**WORK INSTRUCTIONS:**
1/ In the excerpt, what did she turn on after feeling the chill of the night?
2/ Reproduce the excerpt word for word, from "A Blustering wind" up to and including "clear her thought.".

**EXCERPT:**
============

"In my Father's house"

A Blustering wind whipped sleet and rain against the windows of the house. Standing high on a hill, where gusts from all directions could buffet it, the house seemed the center of a whirling violence; yet it stood fast, unshaken by the storm, its foundation deep, its structure firm.

In the highest part of the house, in a warm and comfortable room, one watched through the night, scarcely hearing the storm because of the tumult within her own consciousness. She had journeyed to this home to share in the adjustment of a common problem and to give what comfort she could to the human sense of grief. During the hours of the preceding day each member of the household had brought to her his weight of burden, until her own thought yielded to discouragement and she sought this room as a sanctuary in which to clear her thought.

Almost immediately she became aware of a physical discomfort, then of more severe symptoms of disease, until as the night wore on she seemed in the grip of pain and was tempted dully to accept the condition as a fact. Feeling the chill of the night, she turned on the current in an electric heater and retired, but not to sleep; for every aspect of the inharmony recurred, every word spoken echoed in memory, every act assumed exaggerated importance. As the light from the heater illumined the room, however, the familiar objects which thoughtfulness had placed there for her comfort and pleasure were revealed, bringing a grateful sense of ease and protection. And as the firelight revealed the human comforts, the light and warmth of divine Love directed thought toward Truth, whose searchlight uncovered the cause of the sudden illness and showed it to be the acceptance of discouragement, depression, and grief as real. Then a determined denial of the reality or power of anything unlike the love of God began, and she wrestled, as did Jacob, through the night. What was discouragement but doubt of the power of Love to adjust all human relations? What was depression but an acceptance of discord? What was grief but the fear of loss? Did not God's love enfold His children, and could God know fear or create anything for His reflection, man, to fear? What was aggressive mental suggestion but the false claim of a mortal mind which was illusion, without Principle, reality, or power?

============

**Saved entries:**
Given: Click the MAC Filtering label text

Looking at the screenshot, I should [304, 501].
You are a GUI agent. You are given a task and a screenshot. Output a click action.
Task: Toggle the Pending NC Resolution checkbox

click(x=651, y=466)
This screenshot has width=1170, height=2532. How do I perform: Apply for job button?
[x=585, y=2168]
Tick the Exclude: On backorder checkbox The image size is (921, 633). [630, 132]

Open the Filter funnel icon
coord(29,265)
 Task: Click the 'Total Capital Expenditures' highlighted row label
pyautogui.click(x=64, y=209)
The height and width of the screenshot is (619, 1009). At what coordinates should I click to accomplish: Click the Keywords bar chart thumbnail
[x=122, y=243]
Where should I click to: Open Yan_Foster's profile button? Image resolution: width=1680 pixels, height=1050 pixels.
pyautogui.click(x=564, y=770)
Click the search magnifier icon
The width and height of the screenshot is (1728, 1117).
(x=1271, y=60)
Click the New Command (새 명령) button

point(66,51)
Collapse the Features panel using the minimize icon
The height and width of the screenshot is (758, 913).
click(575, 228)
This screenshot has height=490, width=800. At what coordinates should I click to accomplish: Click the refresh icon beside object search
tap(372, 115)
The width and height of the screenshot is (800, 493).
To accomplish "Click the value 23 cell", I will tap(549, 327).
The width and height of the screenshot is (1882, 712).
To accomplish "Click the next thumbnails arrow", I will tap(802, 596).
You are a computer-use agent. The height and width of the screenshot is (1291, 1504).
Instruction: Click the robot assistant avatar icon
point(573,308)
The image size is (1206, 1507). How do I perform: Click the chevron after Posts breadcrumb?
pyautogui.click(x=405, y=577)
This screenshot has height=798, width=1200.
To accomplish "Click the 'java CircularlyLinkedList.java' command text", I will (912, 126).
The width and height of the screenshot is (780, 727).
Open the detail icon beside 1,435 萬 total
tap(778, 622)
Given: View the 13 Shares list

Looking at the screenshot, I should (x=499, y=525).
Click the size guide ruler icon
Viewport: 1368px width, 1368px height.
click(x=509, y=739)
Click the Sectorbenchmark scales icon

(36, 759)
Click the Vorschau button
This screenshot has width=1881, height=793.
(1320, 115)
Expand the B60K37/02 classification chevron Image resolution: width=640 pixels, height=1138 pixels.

============

**ANSWERS TO THE PROBLEMS:**
1/ She turned on the current in an electric heater.

2/
A Blustering wind whipped sleet and rain against the windows of the house. Standing high on a hill, where gusts from all directions could buffet it, the house seemed the center of a whirling violence; yet it stood fast, unshaken by the storm, its foundation deep, its structure firm.

In the highest part of the house, in a warm and comfortable room, one watched through the night, scarcely hearing the storm because of the tumult within her own consciousness. She had journeyed to this home to share in the adjustment of a common problem and to give what comfort she could to the human sense of grief. During the hours of the preceding day each member of the household had brought to her his weight of burden, until her own thought yielded to discouragement and she sought this room as a sanctuary in which to clear her thought.